- _Task directions_
Retype, word for word, the line holding "Screen dimensions: 425x475" and each line after it down to the end of the data; pictures are not copied.

*** Extracted records Section Begins ***

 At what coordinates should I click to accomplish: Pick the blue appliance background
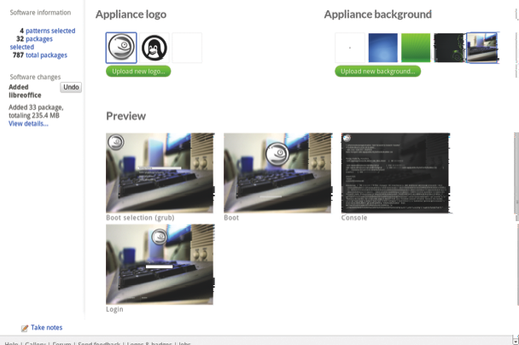click(383, 48)
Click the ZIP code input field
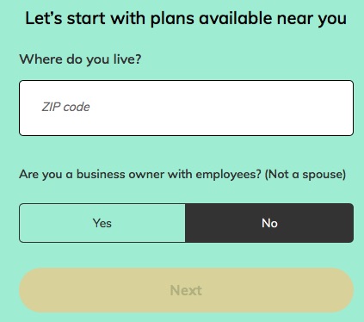 (186, 108)
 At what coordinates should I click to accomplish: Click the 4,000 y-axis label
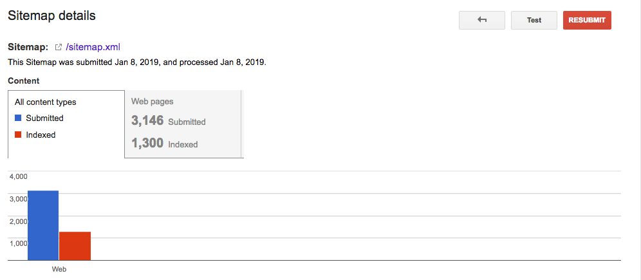(x=18, y=176)
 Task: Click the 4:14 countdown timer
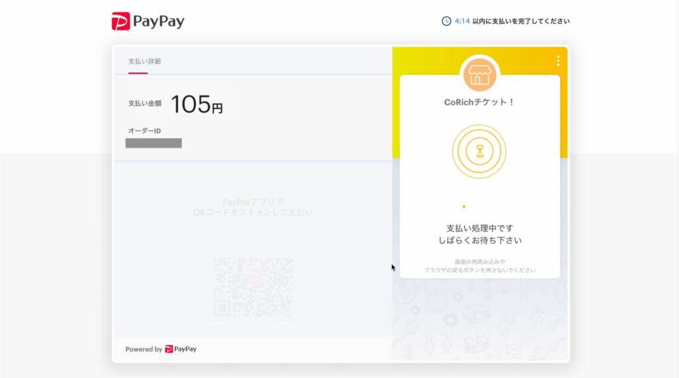(462, 21)
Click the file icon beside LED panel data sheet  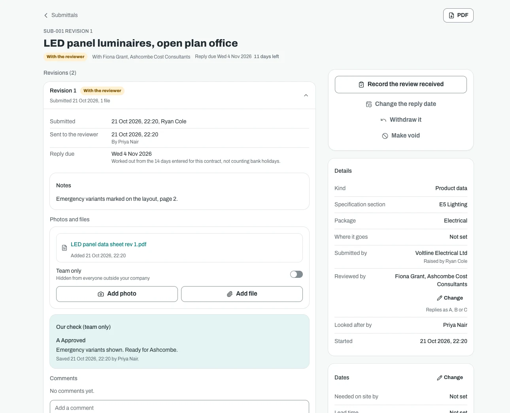[64, 248]
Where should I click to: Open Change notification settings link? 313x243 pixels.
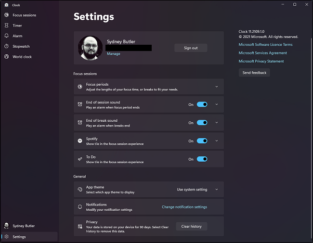184,207
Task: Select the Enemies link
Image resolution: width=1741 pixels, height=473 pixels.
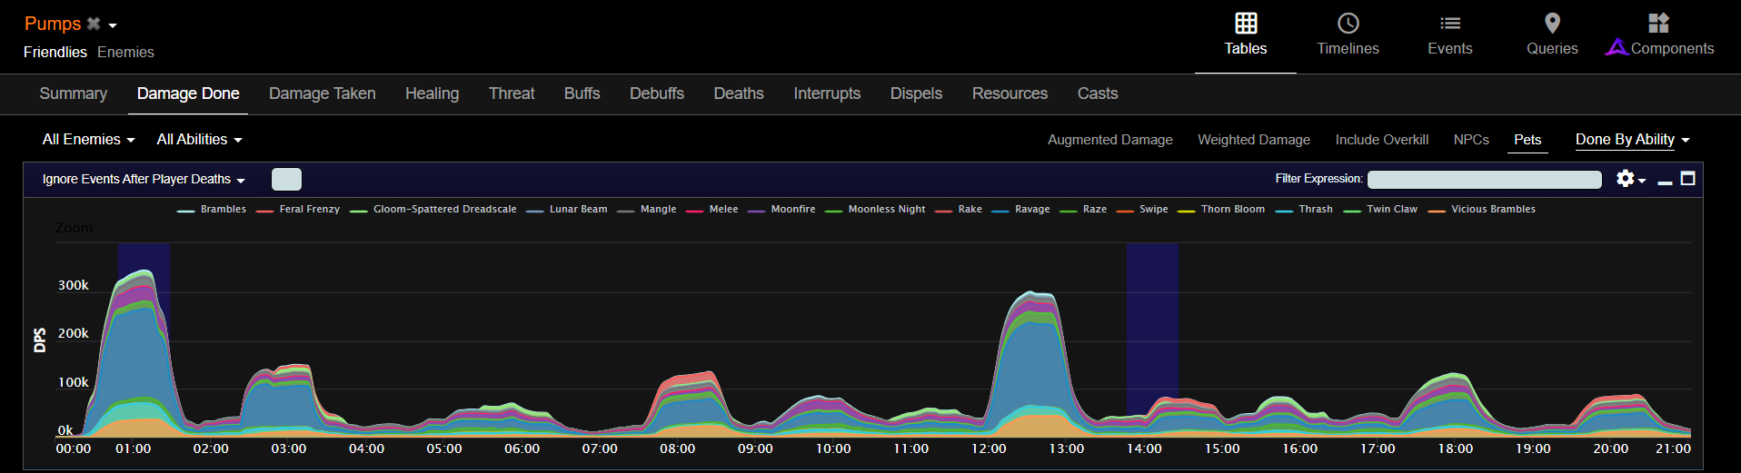Action: (x=125, y=53)
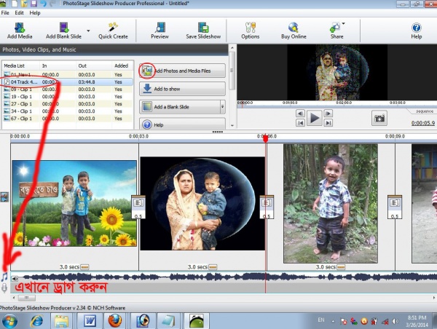
Task: Toggle the audio track speaker mute icon
Action: point(15,277)
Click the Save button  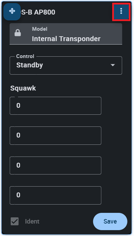click(x=110, y=221)
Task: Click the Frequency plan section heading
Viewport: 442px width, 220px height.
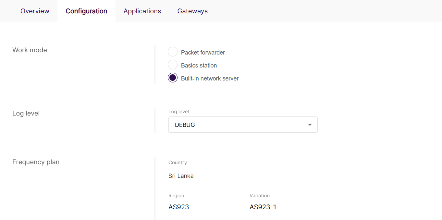Action: click(x=36, y=162)
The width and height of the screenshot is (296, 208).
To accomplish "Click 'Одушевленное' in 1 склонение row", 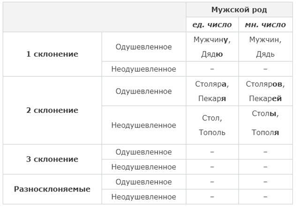I will point(144,47).
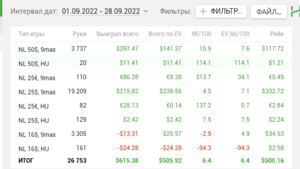Open the date interval dropdown arrow
Viewport: 300px width, 169px height.
click(146, 12)

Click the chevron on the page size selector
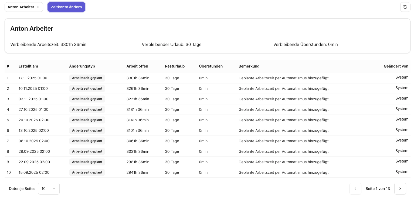[x=54, y=189]
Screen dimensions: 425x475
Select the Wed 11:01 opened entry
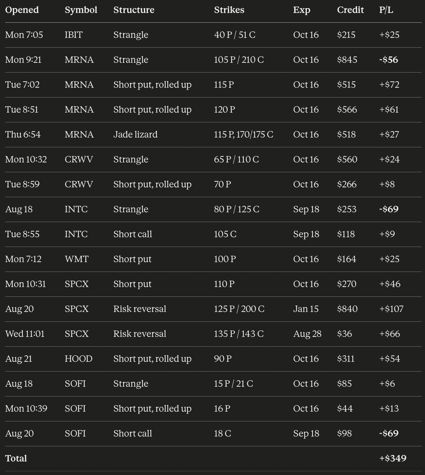(x=25, y=334)
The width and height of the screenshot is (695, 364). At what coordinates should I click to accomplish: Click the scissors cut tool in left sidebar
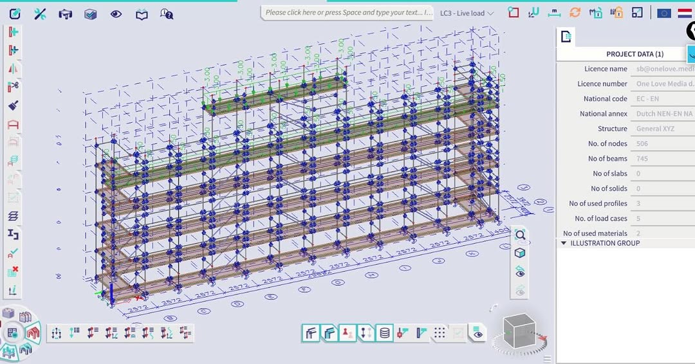(14, 86)
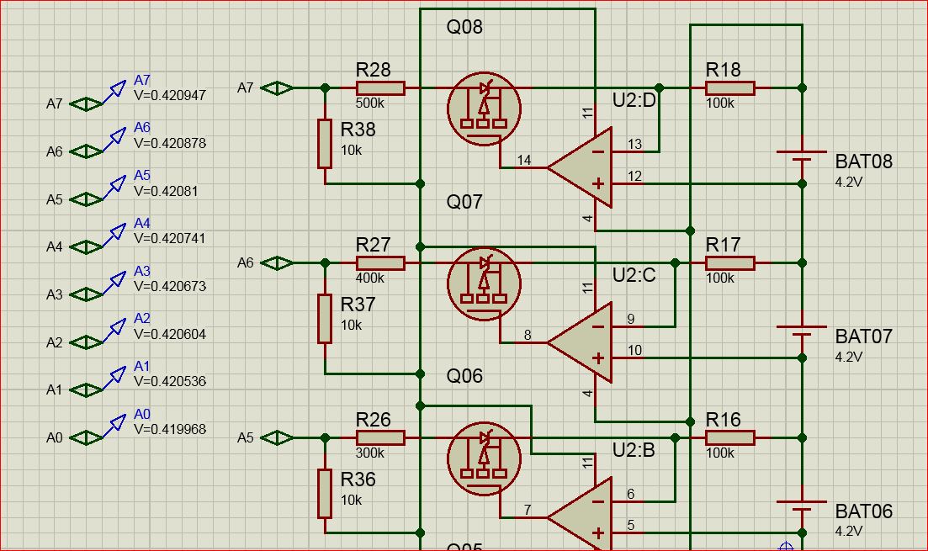Select the Q08 MOSFET transistor symbol
928x551 pixels.
click(484, 109)
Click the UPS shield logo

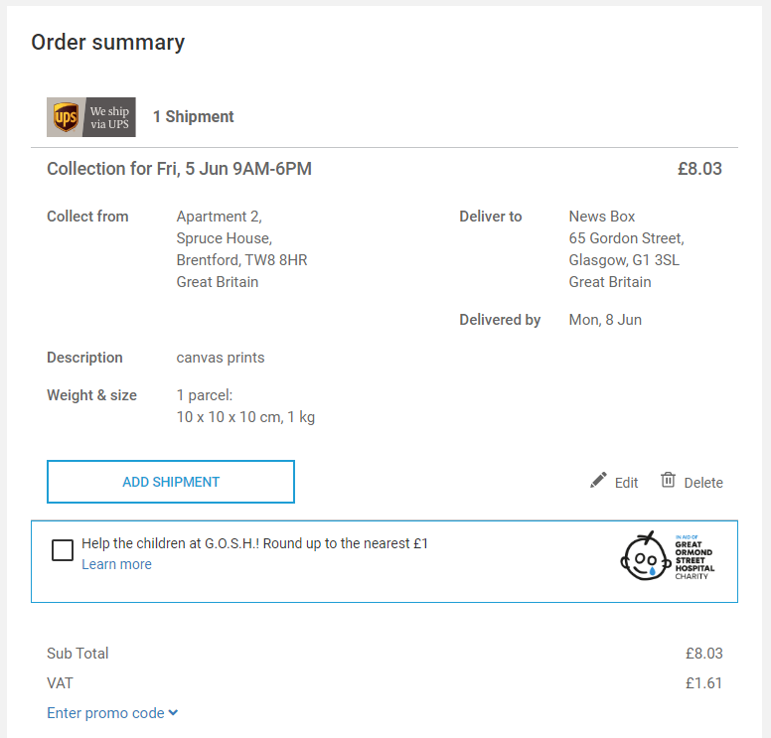coord(66,117)
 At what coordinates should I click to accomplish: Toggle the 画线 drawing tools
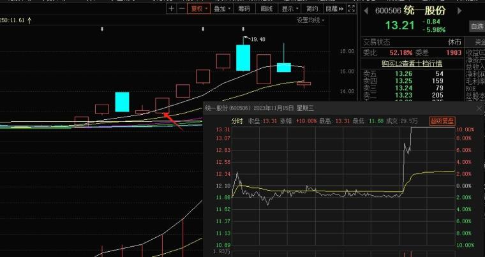[x=267, y=9]
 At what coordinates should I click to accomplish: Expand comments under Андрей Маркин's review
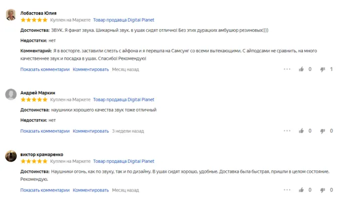point(45,131)
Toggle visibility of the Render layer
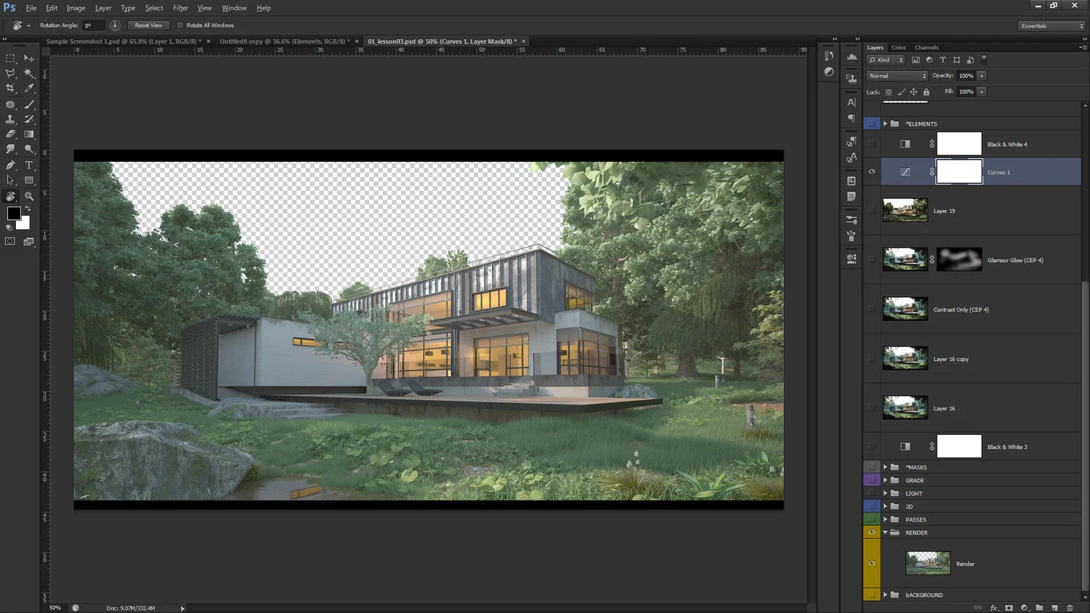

*** Extracted records Section Ends ***

- _Written solution_
Screen dimensions: 425x475
Select the Wed 11:01 opened entry
(x=25, y=334)
The width and height of the screenshot is (695, 364). At what coordinates should I click to accomplish: Click the scissors cut tool in left sidebar
(14, 86)
Select the Q08 MOSFET transistor symbol
928x551 pixels.
click(484, 109)
Click the UPS shield logo

coord(66,117)
 At what coordinates should I click to accomplish: Toggle the 画线 drawing tools
[x=267, y=9]
 At what coordinates should I click to accomplish: Expand comments under Андрей Маркин's review
point(45,131)
Toggle visibility of the Render layer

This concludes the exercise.